Habit tracking has become a huge win for me this year. The knowledge I’ve gained reading Atomic Habits combined with my Bullet Journal habit tracker have helped me cultivate good habits and eliminate bad habits that I’ve struggled with for years.
I keep it simple and commit to a maximum of five habits each month, but rarely more than four. I find I lose focus and get overwhelmed if I try to do too much. I use the columns in my Bullet Journal’s monthly collection, one column for each habit I’m tracking.
Exercise is a mainstay habit this year. I’m following Atomic Habits’ advice and aiming for consistency. I use small routines that last for no more than 20 minutes and don’t require any (minimal) equipment.
- Four rounds of max pull ups, interspersed with max hanging leg raises
- Four rounds of max push ups, interspersed with max crunches
- Four rounds of pistol squats, interspersed with a timed static bridge hold
- Running, usually 5-10km
- Yoga, usually 20 minutes
Taking into account illness and forced days out I hit an 80% strike rate, completing 197 workous of a possible 244 days. This is a vast improvement on any other time in my life. I’ve always struggled to maintain any sort of consistency, finding myself in the motivated-then-can’t-be- bothered cycle many people do.
Daily reflection is another ongoing habit I’ve cultivated. Every morning and every evening I spend 5-15 minutes either planning or reviewing, or both. A description of my complete process is for another blog post, but I can’t stress how important it has become. It keeps me on track and working towards what I’ve pre-defined as the most important things in my life, and helps me make adjustments where necessary. It also forces me to acknowledge the little wins I’ve had during the day, something I’ve never done enough of being particularly self-critical.
One of the most satisfying feelings is the feeling of making progress — Atomic Habits
Other good habits I’ve cultivated and bad habits I’ve eliminated that I can attribue to habit tracking are:
- Flossing — I floss every night.
- Gratitude — Every day I write down two things I’m grateful for.
- Offline evenings — I put my phone and laptop away before I put the kids to bed each night. I spend most nights reading instead of being sucked into staring at a screen.
- Meditation — I meditate first thing every morning for 20 minutes.

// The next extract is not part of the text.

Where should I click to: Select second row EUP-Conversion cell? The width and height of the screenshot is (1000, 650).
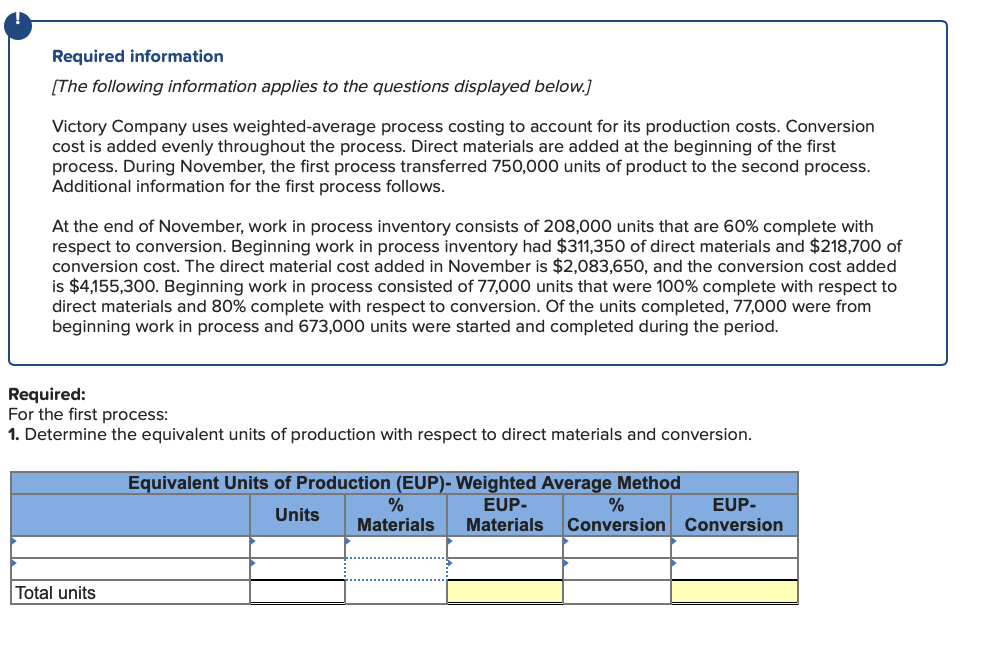pyautogui.click(x=734, y=569)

And finally, had it not been for habit tracking and the motivation I get from not wanting to miss: writing. I’ve committed to publishing two blog posts each week, on Tuesday and Friday. It’s now 21:33 on Friday night. Had it not been for habit tracking I would have postponed this post, and probably never written it. Now I get to click publish, keep the chain unbroken, and hopefully in the future see the results compound.